Melancholia : D’une mélancolique beauté

Une expérience bouleversante

N’en déplaise à tous les détracteurs du cinéma de Lars von Trier, qui s’efforcent (et c’est tout à fait légitime) de critiquer et de souligner l’incompréhension, l’abstraction et la violence psychologique (et graphique) exacerbée de ses films, il suffit de visionner Melancholia pour comprendre qu’il s’agit indéniablement d’un grand moment de cinéma. Un film majestueux en tout cas sidérant et somptueusement réussi. L’expérience Melancholia fait réagir notre passion intérieure, celle-là même qui s’efforce de rester intimement cachée dans les tréfonds de notre existence onirique et qui ressort ici bouleversée. Car là où le film bouleverse c’est bien dans la vision qu’il donne du rapport au monde, le rapport de tout un chacun ici remis en cause par l’expérience subversive de l’amour, de l’effacement, du relativisme, du matérialisme et surtout face à la catastrophe. Melancholia, c’est d’abord l’histoire d’un mariage, celui de Justine (Kirsten Dunst, prix de l’interprétation féminine à Cannes) et de Michael (Alexander Skarsgård), dont la somptueuse réception se tient dans la grande demeure de sa sœur, Claire (Charlotte Gainsbourg), et son riche mari John (Kiefer Sutherland). La réception est le théâtre de tensions mais surtout celui de l’effondrement du mariage, alors même que la planète Melancholia semble se rapprocher de la Terre. Puis le film s’ouvre sur une deuxième partie, autour de Claire, qui voit la fin du monde arriver lorsqu’elle observe le dangereux rapprochement de la planète.

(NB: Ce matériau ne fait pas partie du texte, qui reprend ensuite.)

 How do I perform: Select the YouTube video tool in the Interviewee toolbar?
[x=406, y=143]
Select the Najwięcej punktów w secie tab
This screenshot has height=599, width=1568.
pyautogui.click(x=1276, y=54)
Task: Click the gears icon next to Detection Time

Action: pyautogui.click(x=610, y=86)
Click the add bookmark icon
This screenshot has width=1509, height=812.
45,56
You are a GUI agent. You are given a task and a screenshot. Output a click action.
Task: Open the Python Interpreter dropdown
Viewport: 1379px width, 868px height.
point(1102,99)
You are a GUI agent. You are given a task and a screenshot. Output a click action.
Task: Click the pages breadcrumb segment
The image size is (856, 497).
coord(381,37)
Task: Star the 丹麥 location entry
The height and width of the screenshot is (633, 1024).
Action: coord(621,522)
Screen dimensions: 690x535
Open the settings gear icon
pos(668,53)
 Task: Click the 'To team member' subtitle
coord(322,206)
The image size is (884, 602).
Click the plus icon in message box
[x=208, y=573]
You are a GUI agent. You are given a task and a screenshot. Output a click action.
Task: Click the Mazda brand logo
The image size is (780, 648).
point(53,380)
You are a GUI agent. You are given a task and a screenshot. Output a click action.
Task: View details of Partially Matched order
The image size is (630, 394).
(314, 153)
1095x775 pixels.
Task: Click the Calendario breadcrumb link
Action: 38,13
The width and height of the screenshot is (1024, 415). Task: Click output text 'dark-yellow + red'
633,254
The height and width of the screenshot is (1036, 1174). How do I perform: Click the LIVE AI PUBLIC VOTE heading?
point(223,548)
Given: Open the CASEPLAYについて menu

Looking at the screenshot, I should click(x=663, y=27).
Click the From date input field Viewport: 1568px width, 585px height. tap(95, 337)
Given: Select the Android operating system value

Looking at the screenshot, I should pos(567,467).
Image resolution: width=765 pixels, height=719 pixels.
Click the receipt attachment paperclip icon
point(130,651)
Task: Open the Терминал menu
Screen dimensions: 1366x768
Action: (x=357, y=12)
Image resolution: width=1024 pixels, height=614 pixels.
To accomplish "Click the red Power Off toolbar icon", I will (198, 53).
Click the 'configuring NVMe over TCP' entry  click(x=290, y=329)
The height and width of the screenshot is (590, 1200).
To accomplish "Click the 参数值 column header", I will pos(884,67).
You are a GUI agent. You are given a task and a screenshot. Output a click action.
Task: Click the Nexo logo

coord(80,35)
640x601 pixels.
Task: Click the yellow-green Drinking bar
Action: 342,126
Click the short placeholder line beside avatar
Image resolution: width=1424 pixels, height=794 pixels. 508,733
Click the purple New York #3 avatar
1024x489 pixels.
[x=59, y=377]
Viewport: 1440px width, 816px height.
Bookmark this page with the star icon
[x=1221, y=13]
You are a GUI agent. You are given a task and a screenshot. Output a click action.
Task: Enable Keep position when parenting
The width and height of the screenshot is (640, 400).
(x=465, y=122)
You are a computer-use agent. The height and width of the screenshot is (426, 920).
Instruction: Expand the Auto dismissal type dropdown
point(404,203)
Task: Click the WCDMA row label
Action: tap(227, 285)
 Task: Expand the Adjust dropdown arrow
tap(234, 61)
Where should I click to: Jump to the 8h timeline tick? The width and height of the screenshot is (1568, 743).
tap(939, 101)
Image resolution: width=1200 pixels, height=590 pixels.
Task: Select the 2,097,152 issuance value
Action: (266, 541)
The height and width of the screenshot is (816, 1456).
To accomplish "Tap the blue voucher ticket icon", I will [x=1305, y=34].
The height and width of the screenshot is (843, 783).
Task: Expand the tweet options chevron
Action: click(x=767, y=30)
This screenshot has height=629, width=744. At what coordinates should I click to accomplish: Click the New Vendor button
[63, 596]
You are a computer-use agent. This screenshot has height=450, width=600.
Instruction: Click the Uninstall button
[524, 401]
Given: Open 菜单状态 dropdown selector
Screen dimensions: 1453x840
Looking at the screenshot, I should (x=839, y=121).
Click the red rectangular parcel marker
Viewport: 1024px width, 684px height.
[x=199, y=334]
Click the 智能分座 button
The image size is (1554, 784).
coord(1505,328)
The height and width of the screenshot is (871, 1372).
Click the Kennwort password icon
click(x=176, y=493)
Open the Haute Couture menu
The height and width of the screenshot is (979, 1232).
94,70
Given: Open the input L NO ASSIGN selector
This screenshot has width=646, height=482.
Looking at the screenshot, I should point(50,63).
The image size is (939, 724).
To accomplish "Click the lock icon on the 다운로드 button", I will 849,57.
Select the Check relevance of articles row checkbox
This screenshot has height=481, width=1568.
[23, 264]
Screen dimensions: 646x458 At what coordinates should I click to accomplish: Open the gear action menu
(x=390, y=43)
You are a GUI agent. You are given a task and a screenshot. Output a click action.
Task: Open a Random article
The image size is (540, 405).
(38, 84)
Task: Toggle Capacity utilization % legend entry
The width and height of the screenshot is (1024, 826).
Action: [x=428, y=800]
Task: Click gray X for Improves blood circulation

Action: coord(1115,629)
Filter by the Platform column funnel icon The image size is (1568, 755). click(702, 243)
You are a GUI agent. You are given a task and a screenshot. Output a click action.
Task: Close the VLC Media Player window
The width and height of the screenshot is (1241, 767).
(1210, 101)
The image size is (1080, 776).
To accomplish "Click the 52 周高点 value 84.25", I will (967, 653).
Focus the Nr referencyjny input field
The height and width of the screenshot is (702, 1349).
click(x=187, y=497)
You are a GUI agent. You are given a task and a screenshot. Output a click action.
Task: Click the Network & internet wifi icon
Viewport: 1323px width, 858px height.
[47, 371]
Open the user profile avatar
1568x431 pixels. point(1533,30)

Double perspective d’un monde

Voilà posé le synopsis, mélange de drame et de science-fiction, où les deux protagonistes féminins dévoilent chacune une perception et une appréhension du monde, ou plutôt d’un monde, le leur, et dont le nôtre s’en trouve bouleversé. L’une d’elle, Justine, mélancolique et dépressive  témoigne d’une incompréhension face au monde inextricable, face au réel, dont l’existence semble peu importante. Alors que tout semble accompli et réussi, elle s’enfuit, elle s’efface autant qu’elle essaie de revenir au monde. L’amour la quitte, le mariage s’effondre lamentablement. Elle le sait pertinemment, son inéluctable existence mélancolique est fatale. La mariée est malheureuse. D’un autre coté, Claire, sa sœur tente de réconforter Justine, passe du temps avec son fils mais observe progressivement venir sa mort, et tout devient alors catastrophe, son monde s’effondre, son existence avec. Tandis que Justine vit dans la fin proche une raison de vivre. Alors Lars von Trier nous donne à voir l’histoire d’un moment d’existence de deux personnages face à une bien belle fin du monde, autant attendu et désespérée que catastrophique. L’émotion est palpable, en tout cas ahurissante, elle ne laisse pas indemne tant elle bouscule nos habitudes, nos relations à toutes les choses de la vie autant matérielles que poétiques.

Image iconique de cette double vision d’un monde

Mais la réussite du film réside aussi dans la mise en perspective de son récit. Ainsi celui-ci est concret et donne puissamment à ressentir l’état de dépression, mais il fait aussi vivre une expérience métaphysique par la plongée dans le monde onirique et catastrophique de la fin du monde. Techniquement le film cultive l’esthétique ultra léché fantasmagorique, romantique et poétique, par ces plans d’une beauté rare sur la nature, ses jardins et ses êtres (prenez l’ouverture du film sur un air de Wagner juste sublime). Aussi doit-on souligner l’interprétation magistrale des actrices, sublimée de grâce par Kirsten Dunst.

Référence évidemment romantique à ce célèbre tableau, la mariée se baigne et se languit d’être. Il est là l’espace du rêve, dans cette esthétique si significative et ô combien poétique.

Alors à vous lecteurs assidus de Cinepsis, que dire de plus ? Voyez le, promptement, oubliez l’homme derrière la caméra, car l’image parle d’elle-même d’une beauté mélancolique. Aussi comme le disait Baudelaire “La mélancolie est l’illustre compagnon de la beauté”.